Leaders and Computers

In the June of 1957 there were two men, Dwight D. Eisenhower and Nikita S. Khruschev, whose positions and ideas cast over-lapping shadows on their two societies. Eisenhower had been re-elected as president in the previous fall in the midst of the Suez and Hungarian crises. He was, by this time, secure in the affections of his countrymen. He wasn't thought to be brilliant, but there was absolute confidence, even among most Democrats, in his good will and basic common sense. The famous Eisenhower smile moved millions to feel, however unreasonably, that, as long as he was there, they wouldn't be nuked.

Comrade Khruschev had just established himself in the supreme position of power. The Communist Party Presidium had been giving him trouble. His enemies within it had tried to depose him, and perhaps even have him executed. Such things happened. It hadn't been long since Lavrenti Beria, the ambitious NKVD boss, had been shot as a British spy.

Khruschev had avoided that fate by convening the full Central Committee of the party, in which his friends out- numbered his enemies. When he won, Khruschev established a precedent. His enemies weren't executed. They were given jobs that carried a humorous message. Molotov, the veteran foreign minister and most worldly of all Soviet officials, was made ambassador to Outer Mongolia. Another opponent was put to teaching in a kindergarten, and so on. The people of Russia and the other republics weren't yet ready to love Comrade Khruschev, but he was thought to be warm, human, and a bit of a peasant. In fact, as a former farmer and miner, he had less formal education than any other leader of a major power. Regardless of that, it was obvious to anyone that he had a million ideas, boundless energy, and few inhibitions.

Khruschev believed that the Soviet Union existed precariously in a world which was implacably opposed to socialism, and which would take any excuse to destroy it with nuclear weapons. He had discovered that it was useful to have such weapons oneself. In the Suez crisis of the previous autumn, the British and French had given up their colonial pretensions very quickly when he threatened to destroy their countries with nuclear-tipped missiles. He was hopeful of soon having missiles that could reach the United States.

On the many days on which he thought that the rivalry between his country and the United States was more economic than military, Khruschev was confident that his planned economy, which had practically eliminated waste, could beat a disorganized and helter-skelter capitalist one.

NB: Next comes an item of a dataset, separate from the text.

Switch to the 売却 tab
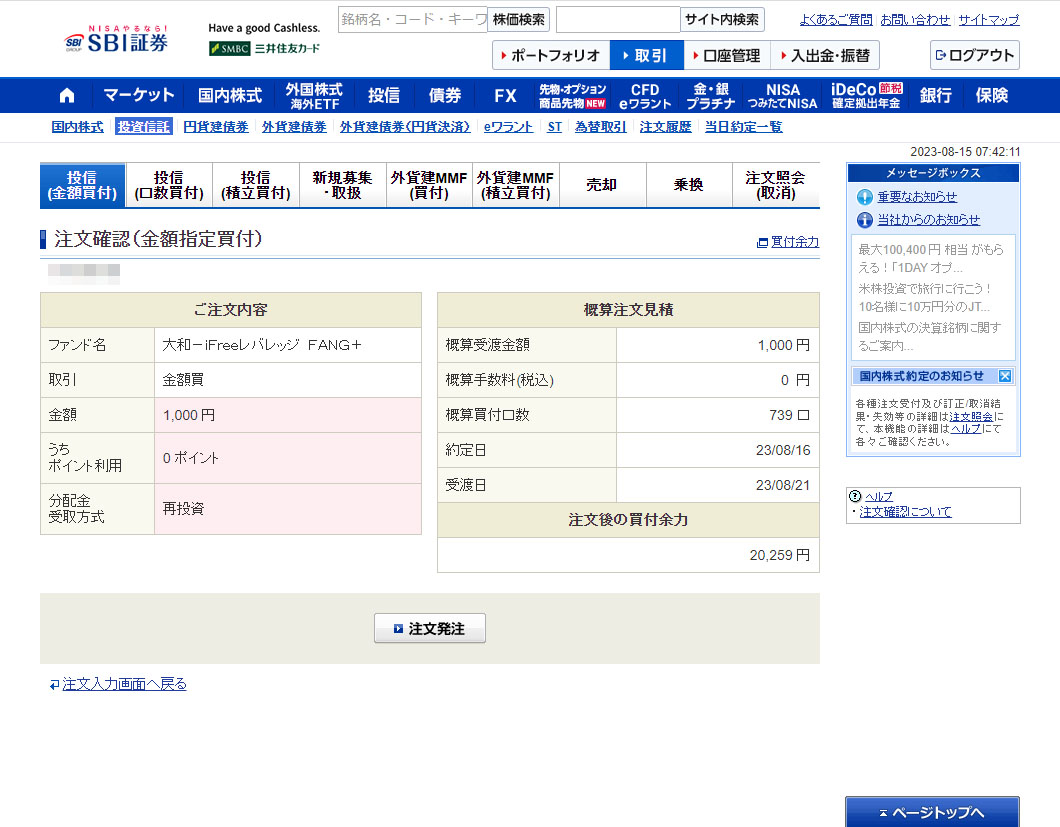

Khruschev believed, quite sensibly, that food mattered more than anything else. As soon as his people began to eat better than the Americans, their resulting superior morale would enable them to triumph in all other fields. To eat better, it was necessary to greatly increase livestock production. To do that, it was necessary to produce great quantities of feed-corn. It wasn't for nothing that he was known as a kukuruznik (one gone crazy over corn).

Versatile and bright as Khruschev might be, he had no technical or mathematical training, nor was he any sort of theoretician. He hardly knew that there was such a thing as information theory, and computers seemed much less important than either tanks or corn.

President Eisenhower wasn't a kukuruznik, but he had grown up amid corn fields. Like his opposite number, he believed that the competition for world leadership was as much economic as military. Indeed, he had gone much further in that direction than any other general anywhere who had become a head of state. He had cut the military drastically, and his own service, the army, had suffered the most. The reason, he said, was simple. A bloated military could bankrupt the country and lose the cold war just as surely as one that was too weak. Generals had resigned and life-long friendships had been broken, but the 'New Look' army had become a reality.

Mr. Eisenhower hardly knew more about computers than Comrade Khruschev. But, quite apart from the great structural differences between the two economies, it was part of Eisenhower's temperament to run a looser ship and delegate more authority. If someone were to come to Khruschev with a new invention that had nothing to do with agriculture, the military, or heavy industry, that someone would be met with an immediate demand to either demonstrate the usefulness of his invention or depart.

If the same man had come to Eisenhower, the president would have referred him to an expert, and would have given the expert authority to fund the project if it seemed promising. He didn't think that he had to himself understand everything the government did.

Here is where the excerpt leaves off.